◆ **Prompt**: Reproduce the records below exactly as shown.

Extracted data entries
[Start of section]

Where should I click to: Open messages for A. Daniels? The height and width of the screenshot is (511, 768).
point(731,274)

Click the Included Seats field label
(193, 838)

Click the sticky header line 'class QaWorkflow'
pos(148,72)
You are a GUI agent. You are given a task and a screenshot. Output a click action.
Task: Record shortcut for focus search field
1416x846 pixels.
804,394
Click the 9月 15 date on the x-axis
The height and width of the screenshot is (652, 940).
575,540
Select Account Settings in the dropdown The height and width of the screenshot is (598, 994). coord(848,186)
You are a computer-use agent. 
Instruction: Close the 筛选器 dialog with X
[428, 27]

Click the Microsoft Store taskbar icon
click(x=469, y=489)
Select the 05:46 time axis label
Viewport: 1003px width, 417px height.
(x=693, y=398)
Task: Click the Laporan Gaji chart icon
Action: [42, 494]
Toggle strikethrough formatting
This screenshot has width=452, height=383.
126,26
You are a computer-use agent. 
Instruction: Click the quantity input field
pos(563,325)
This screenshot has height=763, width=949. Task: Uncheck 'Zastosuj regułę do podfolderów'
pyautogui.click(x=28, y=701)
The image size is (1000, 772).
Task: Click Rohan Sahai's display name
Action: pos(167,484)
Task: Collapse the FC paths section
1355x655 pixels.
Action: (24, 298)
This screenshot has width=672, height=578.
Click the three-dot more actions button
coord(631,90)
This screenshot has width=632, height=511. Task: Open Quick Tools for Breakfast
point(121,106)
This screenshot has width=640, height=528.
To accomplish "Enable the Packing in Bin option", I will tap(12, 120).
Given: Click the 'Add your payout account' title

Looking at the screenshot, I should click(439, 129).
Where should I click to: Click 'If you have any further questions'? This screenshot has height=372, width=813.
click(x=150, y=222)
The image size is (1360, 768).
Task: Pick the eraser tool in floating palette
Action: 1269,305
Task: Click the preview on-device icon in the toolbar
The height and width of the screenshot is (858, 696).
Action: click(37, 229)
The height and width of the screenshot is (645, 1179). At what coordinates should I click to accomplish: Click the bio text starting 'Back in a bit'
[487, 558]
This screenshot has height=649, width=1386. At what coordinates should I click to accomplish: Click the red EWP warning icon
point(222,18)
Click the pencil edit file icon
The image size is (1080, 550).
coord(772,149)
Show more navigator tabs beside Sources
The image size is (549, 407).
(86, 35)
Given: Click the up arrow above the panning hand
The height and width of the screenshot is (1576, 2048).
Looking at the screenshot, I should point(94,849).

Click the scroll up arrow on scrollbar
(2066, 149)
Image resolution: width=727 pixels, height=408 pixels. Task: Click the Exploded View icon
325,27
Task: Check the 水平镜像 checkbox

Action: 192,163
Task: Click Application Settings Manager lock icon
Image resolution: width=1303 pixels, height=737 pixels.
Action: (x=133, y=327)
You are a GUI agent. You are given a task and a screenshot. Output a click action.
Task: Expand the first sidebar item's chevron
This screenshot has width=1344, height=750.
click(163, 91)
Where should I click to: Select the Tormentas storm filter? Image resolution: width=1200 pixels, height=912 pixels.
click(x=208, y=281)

[End of section]

◆ **Your solution**:
Where should I click to: Open messages for A. Daniels? The height and width of the screenshot is (511, 768).
point(731,274)

Click the Included Seats field label
(193, 838)

Click the sticky header line 'class QaWorkflow'
pos(148,72)
You are a GUI agent. You are given a task and a screenshot. Output a click action.
Task: Record shortcut for focus search field
1416x846 pixels.
804,394
Click the 9月 15 date on the x-axis
The height and width of the screenshot is (652, 940).
575,540
Select Account Settings in the dropdown The height and width of the screenshot is (598, 994). coord(848,186)
You are a computer-use agent. 
Instruction: Close the 筛选器 dialog with X
[428, 27]

Click the Microsoft Store taskbar icon
click(x=469, y=489)
Select the 05:46 time axis label
Viewport: 1003px width, 417px height.
(x=693, y=398)
Task: Click the Laporan Gaji chart icon
Action: [42, 494]
Toggle strikethrough formatting
This screenshot has width=452, height=383.
126,26
You are a computer-use agent. 
Instruction: Click the quantity input field
pos(563,325)
This screenshot has height=763, width=949. Task: Uncheck 'Zastosuj regułę do podfolderów'
pyautogui.click(x=28, y=701)
The image size is (1000, 772).
Task: Click Rohan Sahai's display name
Action: pos(167,484)
Task: Collapse the FC paths section
1355x655 pixels.
Action: (24, 298)
This screenshot has width=672, height=578.
Click the three-dot more actions button
coord(631,90)
This screenshot has width=632, height=511. Task: Open Quick Tools for Breakfast
point(121,106)
This screenshot has width=640, height=528.
To accomplish "Enable the Packing in Bin option", I will tap(12, 120).
Given: Click the 'Add your payout account' title

Looking at the screenshot, I should click(439, 129).
Where should I click to: Click 'If you have any further questions'? This screenshot has height=372, width=813.
click(x=150, y=222)
The image size is (1360, 768).
Task: Pick the eraser tool in floating palette
Action: 1269,305
Task: Click the preview on-device icon in the toolbar
The height and width of the screenshot is (858, 696).
Action: click(37, 229)
The height and width of the screenshot is (645, 1179). At what coordinates should I click to accomplish: Click the bio text starting 'Back in a bit'
[487, 558]
This screenshot has height=649, width=1386. At what coordinates should I click to accomplish: Click the red EWP warning icon
point(222,18)
Click the pencil edit file icon
The image size is (1080, 550).
coord(772,149)
Show more navigator tabs beside Sources
The image size is (549, 407).
(86, 35)
Given: Click the up arrow above the panning hand
The height and width of the screenshot is (1576, 2048).
Looking at the screenshot, I should point(94,849).

Click the scroll up arrow on scrollbar
(2066, 149)
Image resolution: width=727 pixels, height=408 pixels. Task: Click the Exploded View icon
325,27
Task: Check the 水平镜像 checkbox

Action: 192,163
Task: Click Application Settings Manager lock icon
Image resolution: width=1303 pixels, height=737 pixels.
Action: (x=133, y=327)
You are a GUI agent. You are given a task and a screenshot. Output a click action.
Task: Expand the first sidebar item's chevron
This screenshot has width=1344, height=750.
click(163, 91)
Where should I click to: Select the Tormentas storm filter? Image resolution: width=1200 pixels, height=912 pixels.
click(x=208, y=281)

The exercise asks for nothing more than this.